═════ RECORD EXTRACTS

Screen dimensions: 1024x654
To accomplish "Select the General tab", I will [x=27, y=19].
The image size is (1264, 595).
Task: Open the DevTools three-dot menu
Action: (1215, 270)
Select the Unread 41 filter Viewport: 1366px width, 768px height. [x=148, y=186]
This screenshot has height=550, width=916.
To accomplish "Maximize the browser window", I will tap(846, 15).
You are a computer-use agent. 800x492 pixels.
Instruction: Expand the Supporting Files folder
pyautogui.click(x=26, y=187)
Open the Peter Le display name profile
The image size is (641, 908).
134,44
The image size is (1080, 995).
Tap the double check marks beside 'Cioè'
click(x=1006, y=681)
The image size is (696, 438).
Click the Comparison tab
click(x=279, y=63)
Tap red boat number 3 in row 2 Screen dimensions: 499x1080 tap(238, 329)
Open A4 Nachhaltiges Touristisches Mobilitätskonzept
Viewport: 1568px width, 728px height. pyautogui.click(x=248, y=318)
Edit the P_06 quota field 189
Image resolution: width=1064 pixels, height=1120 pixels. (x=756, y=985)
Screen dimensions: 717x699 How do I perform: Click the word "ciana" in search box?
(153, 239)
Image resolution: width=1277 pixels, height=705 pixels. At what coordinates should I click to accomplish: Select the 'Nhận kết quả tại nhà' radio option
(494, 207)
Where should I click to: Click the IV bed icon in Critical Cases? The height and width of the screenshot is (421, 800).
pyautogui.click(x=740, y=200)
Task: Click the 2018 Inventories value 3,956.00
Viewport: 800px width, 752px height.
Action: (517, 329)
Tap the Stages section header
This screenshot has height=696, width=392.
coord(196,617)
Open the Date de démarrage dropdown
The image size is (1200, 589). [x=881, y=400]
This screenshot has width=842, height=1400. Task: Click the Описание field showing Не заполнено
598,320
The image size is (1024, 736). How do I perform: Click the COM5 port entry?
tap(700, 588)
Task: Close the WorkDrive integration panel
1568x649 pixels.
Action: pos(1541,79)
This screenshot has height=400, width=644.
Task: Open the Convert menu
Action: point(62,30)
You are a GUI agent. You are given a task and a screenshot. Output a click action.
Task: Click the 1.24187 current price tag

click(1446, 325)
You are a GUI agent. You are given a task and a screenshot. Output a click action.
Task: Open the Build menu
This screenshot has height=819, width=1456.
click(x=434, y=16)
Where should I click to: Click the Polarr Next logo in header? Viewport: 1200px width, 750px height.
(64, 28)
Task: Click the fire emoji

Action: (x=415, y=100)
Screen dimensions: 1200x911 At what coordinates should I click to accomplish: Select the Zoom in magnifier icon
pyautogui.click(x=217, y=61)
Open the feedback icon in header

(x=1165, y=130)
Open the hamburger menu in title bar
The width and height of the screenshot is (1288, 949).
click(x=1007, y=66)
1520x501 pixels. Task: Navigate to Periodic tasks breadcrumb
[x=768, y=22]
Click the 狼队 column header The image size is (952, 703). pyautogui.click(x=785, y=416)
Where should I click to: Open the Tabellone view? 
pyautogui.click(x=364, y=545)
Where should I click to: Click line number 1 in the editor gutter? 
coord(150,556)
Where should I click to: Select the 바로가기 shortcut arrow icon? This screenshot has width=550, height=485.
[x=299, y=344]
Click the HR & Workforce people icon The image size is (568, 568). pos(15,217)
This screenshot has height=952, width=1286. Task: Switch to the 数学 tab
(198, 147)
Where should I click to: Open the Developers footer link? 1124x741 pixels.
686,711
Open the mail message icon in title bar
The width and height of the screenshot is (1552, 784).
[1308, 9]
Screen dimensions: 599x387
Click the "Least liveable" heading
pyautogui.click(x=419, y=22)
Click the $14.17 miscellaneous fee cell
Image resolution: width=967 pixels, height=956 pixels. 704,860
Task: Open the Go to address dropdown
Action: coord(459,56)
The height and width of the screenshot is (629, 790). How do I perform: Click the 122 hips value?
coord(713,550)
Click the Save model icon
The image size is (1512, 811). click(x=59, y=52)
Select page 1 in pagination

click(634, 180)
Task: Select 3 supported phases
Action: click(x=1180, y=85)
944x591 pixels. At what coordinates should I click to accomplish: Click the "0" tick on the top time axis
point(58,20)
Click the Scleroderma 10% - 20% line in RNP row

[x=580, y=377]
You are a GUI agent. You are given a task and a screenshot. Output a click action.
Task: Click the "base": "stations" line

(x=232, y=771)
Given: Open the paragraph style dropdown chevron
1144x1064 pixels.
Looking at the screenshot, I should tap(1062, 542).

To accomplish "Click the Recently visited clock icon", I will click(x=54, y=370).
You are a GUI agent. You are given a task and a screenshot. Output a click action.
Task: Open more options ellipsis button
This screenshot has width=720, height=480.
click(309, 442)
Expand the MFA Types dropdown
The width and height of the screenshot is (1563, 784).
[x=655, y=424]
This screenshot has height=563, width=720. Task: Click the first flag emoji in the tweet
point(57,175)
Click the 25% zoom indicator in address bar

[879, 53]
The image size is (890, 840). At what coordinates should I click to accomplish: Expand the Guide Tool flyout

══════════

[PROBLEM REQUIREMENTS]: For this exercise, return the material above in full and exactly.

[SOLUTION TO THE EXERCISE]:
Screen dimensions: 1024x654
To accomplish "Select the General tab", I will [x=27, y=19].
The image size is (1264, 595).
Task: Open the DevTools three-dot menu
Action: (1215, 270)
Select the Unread 41 filter Viewport: 1366px width, 768px height. [x=148, y=186]
This screenshot has height=550, width=916.
To accomplish "Maximize the browser window", I will tap(846, 15).
You are a computer-use agent. 800x492 pixels.
Instruction: Expand the Supporting Files folder
pyautogui.click(x=26, y=187)
Open the Peter Le display name profile
The image size is (641, 908).
134,44
The image size is (1080, 995).
Tap the double check marks beside 'Cioè'
click(x=1006, y=681)
The image size is (696, 438).
Click the Comparison tab
click(x=279, y=63)
Tap red boat number 3 in row 2 Screen dimensions: 499x1080 tap(238, 329)
Open A4 Nachhaltiges Touristisches Mobilitätskonzept
Viewport: 1568px width, 728px height. pyautogui.click(x=248, y=318)
Edit the P_06 quota field 189
Image resolution: width=1064 pixels, height=1120 pixels. (x=756, y=985)
Screen dimensions: 717x699 How do I perform: Click the word "ciana" in search box?
(153, 239)
Image resolution: width=1277 pixels, height=705 pixels. At what coordinates should I click to accomplish: Select the 'Nhận kết quả tại nhà' radio option
(494, 207)
Where should I click to: Click the IV bed icon in Critical Cases? The height and width of the screenshot is (421, 800).
pyautogui.click(x=740, y=200)
Task: Click the 2018 Inventories value 3,956.00
Viewport: 800px width, 752px height.
Action: (517, 329)
Tap the Stages section header
This screenshot has height=696, width=392.
coord(196,617)
Open the Date de démarrage dropdown
The image size is (1200, 589). [x=881, y=400]
This screenshot has width=842, height=1400. Task: Click the Описание field showing Не заполнено
598,320
The image size is (1024, 736). How do I perform: Click the COM5 port entry?
tap(700, 588)
Task: Close the WorkDrive integration panel
1568x649 pixels.
Action: pos(1541,79)
This screenshot has height=400, width=644.
Task: Open the Convert menu
Action: point(62,30)
You are a GUI agent. You are given a task and a screenshot. Output a click action.
Task: Click the 1.24187 current price tag

click(1446, 325)
You are a GUI agent. You are given a task and a screenshot. Output a click action.
Task: Open the Build menu
This screenshot has height=819, width=1456.
click(x=434, y=16)
Where should I click to: Click the Polarr Next logo in header? Viewport: 1200px width, 750px height.
(64, 28)
Task: Click the fire emoji

Action: (x=415, y=100)
Screen dimensions: 1200x911 At what coordinates should I click to accomplish: Select the Zoom in magnifier icon
pyautogui.click(x=217, y=61)
Open the feedback icon in header

(x=1165, y=130)
Open the hamburger menu in title bar
The width and height of the screenshot is (1288, 949).
click(x=1007, y=66)
1520x501 pixels. Task: Navigate to Periodic tasks breadcrumb
[x=768, y=22]
Click the 狼队 column header The image size is (952, 703). pyautogui.click(x=785, y=416)
Where should I click to: Open the Tabellone view? 
pyautogui.click(x=364, y=545)
Where should I click to: Click line number 1 in the editor gutter? 
coord(150,556)
Where should I click to: Select the 바로가기 shortcut arrow icon? This screenshot has width=550, height=485.
[x=299, y=344]
Click the HR & Workforce people icon The image size is (568, 568). pos(15,217)
This screenshot has height=952, width=1286. Task: Switch to the 数学 tab
(198, 147)
Where should I click to: Open the Developers footer link? 1124x741 pixels.
686,711
Open the mail message icon in title bar
The width and height of the screenshot is (1552, 784).
[1308, 9]
Screen dimensions: 599x387
Click the "Least liveable" heading
pyautogui.click(x=419, y=22)
Click the $14.17 miscellaneous fee cell
Image resolution: width=967 pixels, height=956 pixels. 704,860
Task: Open the Go to address dropdown
Action: coord(459,56)
The height and width of the screenshot is (629, 790). How do I perform: Click the 122 hips value?
coord(713,550)
Click the Save model icon
The image size is (1512, 811). click(x=59, y=52)
Select page 1 in pagination

click(634, 180)
Task: Select 3 supported phases
Action: click(x=1180, y=85)
944x591 pixels. At what coordinates should I click to accomplish: Click the "0" tick on the top time axis
point(58,20)
Click the Scleroderma 10% - 20% line in RNP row

[x=580, y=377]
You are a GUI agent. You are given a task and a screenshot. Output a click action.
Task: Click the "base": "stations" line

(x=232, y=771)
Given: Open the paragraph style dropdown chevron
1144x1064 pixels.
Looking at the screenshot, I should tap(1062, 542).

To accomplish "Click the Recently visited clock icon", I will click(x=54, y=370).
You are a GUI agent. You are given a task and a screenshot. Output a click action.
Task: Open more options ellipsis button
This screenshot has width=720, height=480.
click(309, 442)
Expand the MFA Types dropdown
The width and height of the screenshot is (1563, 784).
[x=655, y=424]
This screenshot has height=563, width=720. Task: Click the first flag emoji in the tweet
point(57,175)
Click the 25% zoom indicator in address bar

[879, 53]
The image size is (890, 840). At what coordinates should I click to accomplish: Expand the Guide Tool flyout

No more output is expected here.